E si parte proprio da Lenny Bernstein e dalla sua sinfonia-a-programma-con-pianoforte-obbligato
The
age of anxiety, che ci viene riproposta qui da Emanuele Arciuli a più di 6 anni di distanza da quando lui stesso la interpretò
con Marshall.
Ascolto sempre interessante, ma
obiettivamente di non facile digestione, anche conoscendo dettagliatamente il programma letterario che sottende il
brano.
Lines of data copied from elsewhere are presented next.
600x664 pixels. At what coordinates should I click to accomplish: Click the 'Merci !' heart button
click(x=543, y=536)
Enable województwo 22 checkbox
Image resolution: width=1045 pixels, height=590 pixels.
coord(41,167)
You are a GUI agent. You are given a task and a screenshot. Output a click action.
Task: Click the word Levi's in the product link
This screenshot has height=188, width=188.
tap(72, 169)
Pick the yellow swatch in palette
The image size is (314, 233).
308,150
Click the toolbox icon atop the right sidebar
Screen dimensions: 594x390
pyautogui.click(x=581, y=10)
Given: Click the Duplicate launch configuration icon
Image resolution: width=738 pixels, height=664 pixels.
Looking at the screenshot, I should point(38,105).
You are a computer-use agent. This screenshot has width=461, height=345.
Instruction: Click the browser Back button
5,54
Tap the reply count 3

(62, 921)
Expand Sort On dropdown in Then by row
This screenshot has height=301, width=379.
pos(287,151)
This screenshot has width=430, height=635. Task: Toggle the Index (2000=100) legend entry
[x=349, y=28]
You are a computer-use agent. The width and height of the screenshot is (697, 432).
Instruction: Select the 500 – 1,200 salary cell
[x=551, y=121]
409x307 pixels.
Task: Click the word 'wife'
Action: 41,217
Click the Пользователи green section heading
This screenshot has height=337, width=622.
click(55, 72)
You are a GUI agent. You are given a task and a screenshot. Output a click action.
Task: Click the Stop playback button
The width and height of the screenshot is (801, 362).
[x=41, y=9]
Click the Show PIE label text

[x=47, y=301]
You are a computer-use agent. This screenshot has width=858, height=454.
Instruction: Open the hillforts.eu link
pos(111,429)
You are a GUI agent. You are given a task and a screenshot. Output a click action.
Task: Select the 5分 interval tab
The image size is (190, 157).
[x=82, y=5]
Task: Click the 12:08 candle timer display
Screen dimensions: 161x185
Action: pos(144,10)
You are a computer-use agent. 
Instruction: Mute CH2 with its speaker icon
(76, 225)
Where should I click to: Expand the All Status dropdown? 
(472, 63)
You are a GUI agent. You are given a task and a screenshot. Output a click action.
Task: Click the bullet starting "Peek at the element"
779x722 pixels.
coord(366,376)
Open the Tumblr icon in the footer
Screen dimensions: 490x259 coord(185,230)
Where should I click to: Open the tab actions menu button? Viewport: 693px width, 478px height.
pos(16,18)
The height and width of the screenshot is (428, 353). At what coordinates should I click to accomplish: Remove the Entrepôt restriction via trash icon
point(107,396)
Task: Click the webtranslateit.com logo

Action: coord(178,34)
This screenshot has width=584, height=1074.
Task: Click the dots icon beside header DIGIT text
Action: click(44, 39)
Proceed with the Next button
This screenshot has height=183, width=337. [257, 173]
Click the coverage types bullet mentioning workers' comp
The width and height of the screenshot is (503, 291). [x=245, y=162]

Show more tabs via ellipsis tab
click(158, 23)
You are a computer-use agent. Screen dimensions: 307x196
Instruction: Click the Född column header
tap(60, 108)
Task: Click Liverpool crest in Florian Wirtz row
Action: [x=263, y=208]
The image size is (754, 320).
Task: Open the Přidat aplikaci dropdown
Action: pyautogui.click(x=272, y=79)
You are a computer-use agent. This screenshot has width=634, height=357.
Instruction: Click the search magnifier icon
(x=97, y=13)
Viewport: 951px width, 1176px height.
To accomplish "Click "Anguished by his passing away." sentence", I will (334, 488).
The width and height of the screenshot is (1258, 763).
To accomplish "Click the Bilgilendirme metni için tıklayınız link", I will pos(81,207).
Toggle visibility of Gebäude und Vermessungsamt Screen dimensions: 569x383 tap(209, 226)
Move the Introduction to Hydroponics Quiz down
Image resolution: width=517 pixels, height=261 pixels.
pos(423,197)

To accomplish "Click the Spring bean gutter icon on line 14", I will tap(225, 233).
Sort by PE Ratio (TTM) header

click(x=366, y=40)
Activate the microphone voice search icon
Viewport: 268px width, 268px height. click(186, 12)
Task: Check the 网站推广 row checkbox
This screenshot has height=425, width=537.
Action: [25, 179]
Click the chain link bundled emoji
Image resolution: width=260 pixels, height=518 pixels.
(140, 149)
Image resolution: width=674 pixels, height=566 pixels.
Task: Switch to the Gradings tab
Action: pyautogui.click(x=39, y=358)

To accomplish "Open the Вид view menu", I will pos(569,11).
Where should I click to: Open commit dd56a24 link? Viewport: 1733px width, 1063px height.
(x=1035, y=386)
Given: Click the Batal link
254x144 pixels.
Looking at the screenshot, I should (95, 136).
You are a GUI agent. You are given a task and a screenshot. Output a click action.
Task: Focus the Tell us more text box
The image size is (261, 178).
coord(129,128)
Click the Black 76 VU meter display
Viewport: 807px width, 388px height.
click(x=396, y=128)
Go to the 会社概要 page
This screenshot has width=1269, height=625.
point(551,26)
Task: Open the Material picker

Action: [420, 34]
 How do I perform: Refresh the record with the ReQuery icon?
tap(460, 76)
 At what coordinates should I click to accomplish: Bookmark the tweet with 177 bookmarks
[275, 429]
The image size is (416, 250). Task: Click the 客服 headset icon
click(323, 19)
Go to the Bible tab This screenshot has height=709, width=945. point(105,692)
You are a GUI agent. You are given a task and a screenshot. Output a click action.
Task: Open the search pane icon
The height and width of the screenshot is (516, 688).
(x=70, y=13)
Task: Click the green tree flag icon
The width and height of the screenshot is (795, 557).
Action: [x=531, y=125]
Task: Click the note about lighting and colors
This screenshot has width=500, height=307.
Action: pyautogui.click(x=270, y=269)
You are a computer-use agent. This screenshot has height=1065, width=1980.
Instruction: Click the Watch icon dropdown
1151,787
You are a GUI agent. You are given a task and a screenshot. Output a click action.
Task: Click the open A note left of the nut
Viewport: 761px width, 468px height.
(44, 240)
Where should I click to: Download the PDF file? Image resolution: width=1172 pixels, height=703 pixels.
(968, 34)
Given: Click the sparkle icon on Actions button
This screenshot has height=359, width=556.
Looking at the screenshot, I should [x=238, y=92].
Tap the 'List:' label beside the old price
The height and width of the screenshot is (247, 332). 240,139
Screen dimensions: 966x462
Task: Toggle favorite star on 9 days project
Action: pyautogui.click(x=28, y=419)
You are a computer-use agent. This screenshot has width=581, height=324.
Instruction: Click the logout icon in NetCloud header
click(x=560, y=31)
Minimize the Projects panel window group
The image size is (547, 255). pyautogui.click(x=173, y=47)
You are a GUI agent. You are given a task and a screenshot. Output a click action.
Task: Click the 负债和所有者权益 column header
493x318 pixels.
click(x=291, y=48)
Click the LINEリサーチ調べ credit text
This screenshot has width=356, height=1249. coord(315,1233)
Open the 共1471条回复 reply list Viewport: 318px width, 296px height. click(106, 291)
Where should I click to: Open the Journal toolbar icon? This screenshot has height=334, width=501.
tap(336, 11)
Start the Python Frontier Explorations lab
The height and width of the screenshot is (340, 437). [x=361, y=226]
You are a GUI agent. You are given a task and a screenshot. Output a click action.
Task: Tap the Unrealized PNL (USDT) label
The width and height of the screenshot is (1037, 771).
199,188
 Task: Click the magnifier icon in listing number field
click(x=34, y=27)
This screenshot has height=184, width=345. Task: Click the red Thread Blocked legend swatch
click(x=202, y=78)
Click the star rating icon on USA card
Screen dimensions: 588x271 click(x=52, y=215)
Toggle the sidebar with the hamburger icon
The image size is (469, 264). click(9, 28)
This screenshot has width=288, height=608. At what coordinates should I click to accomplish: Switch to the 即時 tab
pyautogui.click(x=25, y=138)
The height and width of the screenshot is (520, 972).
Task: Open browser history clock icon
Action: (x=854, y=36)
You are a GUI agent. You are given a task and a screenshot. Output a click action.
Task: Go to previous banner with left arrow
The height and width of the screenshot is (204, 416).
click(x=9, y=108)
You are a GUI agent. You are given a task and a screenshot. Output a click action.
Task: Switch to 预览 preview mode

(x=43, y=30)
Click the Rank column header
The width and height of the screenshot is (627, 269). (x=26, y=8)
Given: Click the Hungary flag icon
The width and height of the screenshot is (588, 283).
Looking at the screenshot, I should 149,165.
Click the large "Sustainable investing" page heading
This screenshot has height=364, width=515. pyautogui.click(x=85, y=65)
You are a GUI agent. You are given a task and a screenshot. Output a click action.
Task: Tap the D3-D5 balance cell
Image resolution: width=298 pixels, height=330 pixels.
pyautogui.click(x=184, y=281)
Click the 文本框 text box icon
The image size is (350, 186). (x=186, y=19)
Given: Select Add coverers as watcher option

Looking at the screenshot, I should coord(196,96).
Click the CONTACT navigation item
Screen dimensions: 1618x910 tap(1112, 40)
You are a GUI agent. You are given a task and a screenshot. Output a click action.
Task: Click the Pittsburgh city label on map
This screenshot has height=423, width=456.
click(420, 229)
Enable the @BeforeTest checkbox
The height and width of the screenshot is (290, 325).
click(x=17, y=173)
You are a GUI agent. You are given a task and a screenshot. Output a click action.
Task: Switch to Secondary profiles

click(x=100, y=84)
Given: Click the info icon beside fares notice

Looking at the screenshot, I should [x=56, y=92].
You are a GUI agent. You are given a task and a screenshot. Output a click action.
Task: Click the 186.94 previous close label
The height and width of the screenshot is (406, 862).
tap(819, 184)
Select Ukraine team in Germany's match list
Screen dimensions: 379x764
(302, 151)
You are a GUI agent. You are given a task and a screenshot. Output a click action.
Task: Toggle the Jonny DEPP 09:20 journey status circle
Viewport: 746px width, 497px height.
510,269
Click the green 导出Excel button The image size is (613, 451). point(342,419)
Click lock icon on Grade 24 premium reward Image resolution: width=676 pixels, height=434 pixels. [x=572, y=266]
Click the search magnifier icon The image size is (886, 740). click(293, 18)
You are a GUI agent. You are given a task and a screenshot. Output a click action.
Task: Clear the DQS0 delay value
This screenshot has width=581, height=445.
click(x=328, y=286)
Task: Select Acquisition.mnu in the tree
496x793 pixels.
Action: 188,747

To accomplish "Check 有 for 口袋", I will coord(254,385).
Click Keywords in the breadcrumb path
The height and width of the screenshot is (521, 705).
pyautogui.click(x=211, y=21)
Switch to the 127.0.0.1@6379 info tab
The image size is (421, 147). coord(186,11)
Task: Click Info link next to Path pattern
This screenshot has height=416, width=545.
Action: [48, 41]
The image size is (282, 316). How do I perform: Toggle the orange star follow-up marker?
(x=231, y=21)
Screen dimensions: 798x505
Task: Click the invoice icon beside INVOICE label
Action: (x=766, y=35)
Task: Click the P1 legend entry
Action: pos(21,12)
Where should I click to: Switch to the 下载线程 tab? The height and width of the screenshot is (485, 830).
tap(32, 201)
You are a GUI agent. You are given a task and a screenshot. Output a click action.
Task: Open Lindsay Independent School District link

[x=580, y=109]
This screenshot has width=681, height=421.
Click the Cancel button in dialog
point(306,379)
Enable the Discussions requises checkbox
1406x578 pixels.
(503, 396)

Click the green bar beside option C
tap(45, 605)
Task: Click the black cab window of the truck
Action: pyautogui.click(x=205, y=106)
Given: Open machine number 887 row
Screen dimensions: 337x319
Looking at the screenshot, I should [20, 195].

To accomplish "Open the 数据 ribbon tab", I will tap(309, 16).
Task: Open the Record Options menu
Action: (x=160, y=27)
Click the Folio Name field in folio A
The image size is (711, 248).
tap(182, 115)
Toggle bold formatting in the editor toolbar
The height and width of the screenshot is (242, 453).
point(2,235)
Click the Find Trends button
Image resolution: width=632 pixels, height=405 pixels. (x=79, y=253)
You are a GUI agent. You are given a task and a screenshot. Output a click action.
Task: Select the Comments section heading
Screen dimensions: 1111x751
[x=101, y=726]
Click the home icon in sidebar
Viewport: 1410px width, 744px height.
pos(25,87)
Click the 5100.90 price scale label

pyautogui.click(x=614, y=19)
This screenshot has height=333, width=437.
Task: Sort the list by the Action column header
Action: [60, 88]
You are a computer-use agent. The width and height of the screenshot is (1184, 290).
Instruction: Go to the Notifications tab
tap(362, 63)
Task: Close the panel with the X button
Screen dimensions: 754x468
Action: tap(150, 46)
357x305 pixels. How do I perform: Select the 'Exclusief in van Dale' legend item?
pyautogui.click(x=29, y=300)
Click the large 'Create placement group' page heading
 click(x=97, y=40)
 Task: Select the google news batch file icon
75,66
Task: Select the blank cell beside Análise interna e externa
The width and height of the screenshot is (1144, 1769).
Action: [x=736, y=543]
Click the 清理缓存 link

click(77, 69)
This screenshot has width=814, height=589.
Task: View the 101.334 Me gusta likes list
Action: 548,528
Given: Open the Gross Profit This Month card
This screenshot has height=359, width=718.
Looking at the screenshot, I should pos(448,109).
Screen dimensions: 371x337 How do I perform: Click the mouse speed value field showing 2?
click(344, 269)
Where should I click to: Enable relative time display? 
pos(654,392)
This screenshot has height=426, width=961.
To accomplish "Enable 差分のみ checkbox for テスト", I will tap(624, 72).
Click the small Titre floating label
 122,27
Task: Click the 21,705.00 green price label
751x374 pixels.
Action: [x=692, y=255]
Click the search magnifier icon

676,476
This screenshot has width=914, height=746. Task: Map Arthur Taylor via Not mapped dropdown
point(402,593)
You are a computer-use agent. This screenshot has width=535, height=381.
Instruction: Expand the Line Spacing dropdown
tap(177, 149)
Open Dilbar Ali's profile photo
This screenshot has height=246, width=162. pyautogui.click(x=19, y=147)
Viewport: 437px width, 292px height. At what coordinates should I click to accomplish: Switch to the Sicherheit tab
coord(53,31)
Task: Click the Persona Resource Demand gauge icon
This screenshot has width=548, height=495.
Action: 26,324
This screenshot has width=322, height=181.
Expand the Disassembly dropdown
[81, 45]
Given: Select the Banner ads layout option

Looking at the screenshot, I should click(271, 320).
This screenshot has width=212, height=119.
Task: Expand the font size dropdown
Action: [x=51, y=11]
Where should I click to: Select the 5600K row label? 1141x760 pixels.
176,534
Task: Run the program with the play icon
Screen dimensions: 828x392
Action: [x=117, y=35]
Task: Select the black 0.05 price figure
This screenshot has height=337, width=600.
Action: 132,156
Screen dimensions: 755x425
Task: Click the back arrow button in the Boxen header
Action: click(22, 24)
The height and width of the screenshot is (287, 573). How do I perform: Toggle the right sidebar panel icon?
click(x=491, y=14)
Arciuli - che forse tornava a suonare il pezzo dal 2012 - si tiene per
sicurezza lo spartito sul leggio, mentre Bignamini pare che diriga la sinfonia
ogni santo giorno... visto che si permette di lasciare la partitura in
camerino!
Il pubblico - abbastanza folto, il che
fa sempre piacere - ha mostrato di gradire assai, accogliendo la prestazione di
solista e orchestra con calore e simpatia.
___
Di Beethoven ecco poi l’inflazionata Pastorale,
di cui Bignamini ha dato un’interpretazione assolutamente convincente, per
leggerezza, brio, romanticismo, equilibrio. Evocando e ricreando mirabilmente
quelle sensazioni al contatto con la
natura che il genio di Bonn intendeva programmaticamente condividere con
noi con la sua sesta.
L’orchestra - per l’occasione Bignamini
ha disposto al proscenio i violini secondi (che hanno parti di rilievo)
rimpiazzati sulle loro sedie dalle viole - a sua volta ha dato il meglio di sè,
in tutti i reparti e si è meritata, con il Maestro, ovazioni a non finire.
Insomma, una serata da incorniciare.